**EXERCISE DIRECTIONS:** Could you set down every entry below exactly as it is?

**DATA RECORDS:**
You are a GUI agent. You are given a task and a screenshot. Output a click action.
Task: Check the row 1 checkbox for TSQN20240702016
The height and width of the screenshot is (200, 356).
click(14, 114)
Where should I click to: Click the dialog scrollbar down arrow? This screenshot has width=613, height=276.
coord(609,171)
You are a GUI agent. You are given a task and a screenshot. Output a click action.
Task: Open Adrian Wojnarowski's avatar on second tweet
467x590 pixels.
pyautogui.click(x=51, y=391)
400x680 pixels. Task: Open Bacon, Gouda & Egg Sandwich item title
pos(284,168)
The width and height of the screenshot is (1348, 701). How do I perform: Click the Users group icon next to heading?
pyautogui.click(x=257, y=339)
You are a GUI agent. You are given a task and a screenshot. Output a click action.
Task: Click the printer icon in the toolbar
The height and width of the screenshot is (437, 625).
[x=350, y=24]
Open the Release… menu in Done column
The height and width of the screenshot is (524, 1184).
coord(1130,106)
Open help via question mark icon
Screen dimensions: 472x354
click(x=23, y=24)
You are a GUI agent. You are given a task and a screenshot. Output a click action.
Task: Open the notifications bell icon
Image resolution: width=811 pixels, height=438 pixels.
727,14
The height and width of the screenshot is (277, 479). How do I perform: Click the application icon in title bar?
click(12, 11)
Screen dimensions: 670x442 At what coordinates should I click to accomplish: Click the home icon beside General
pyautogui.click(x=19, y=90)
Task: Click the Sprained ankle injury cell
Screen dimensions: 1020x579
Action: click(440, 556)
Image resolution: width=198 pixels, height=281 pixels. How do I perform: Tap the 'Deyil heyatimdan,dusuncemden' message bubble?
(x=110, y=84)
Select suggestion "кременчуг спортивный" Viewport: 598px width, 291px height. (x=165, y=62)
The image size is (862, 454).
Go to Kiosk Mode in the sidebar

**RESULT OF THE EXERCISE:**
You are a GUI agent. You are given a task and a screenshot. Output a click action.
Task: Check the row 1 checkbox for TSQN20240702016
The height and width of the screenshot is (200, 356).
click(14, 114)
Where should I click to: Click the dialog scrollbar down arrow? This screenshot has width=613, height=276.
coord(609,171)
You are a GUI agent. You are given a task and a screenshot. Output a click action.
Task: Open Adrian Wojnarowski's avatar on second tweet
467x590 pixels.
pyautogui.click(x=51, y=391)
400x680 pixels. Task: Open Bacon, Gouda & Egg Sandwich item title
pos(284,168)
The width and height of the screenshot is (1348, 701). How do I perform: Click the Users group icon next to heading?
pyautogui.click(x=257, y=339)
You are a GUI agent. You are given a task and a screenshot. Output a click action.
Task: Click the printer icon in the toolbar
The height and width of the screenshot is (437, 625).
[x=350, y=24]
Open the Release… menu in Done column
The height and width of the screenshot is (524, 1184).
coord(1130,106)
Open help via question mark icon
Screen dimensions: 472x354
click(x=23, y=24)
You are a GUI agent. You are given a task and a screenshot. Output a click action.
Task: Open the notifications bell icon
Image resolution: width=811 pixels, height=438 pixels.
727,14
The height and width of the screenshot is (277, 479). How do I perform: Click the application icon in title bar?
click(12, 11)
Screen dimensions: 670x442 At what coordinates should I click to accomplish: Click the home icon beside General
pyautogui.click(x=19, y=90)
Task: Click the Sprained ankle injury cell
Screen dimensions: 1020x579
Action: click(440, 556)
Image resolution: width=198 pixels, height=281 pixels. How do I perform: Tap the 'Deyil heyatimdan,dusuncemden' message bubble?
(x=110, y=84)
Select suggestion "кременчуг спортивный" Viewport: 598px width, 291px height. (x=165, y=62)
The image size is (862, 454).
Go to Kiosk Mode in the sidebar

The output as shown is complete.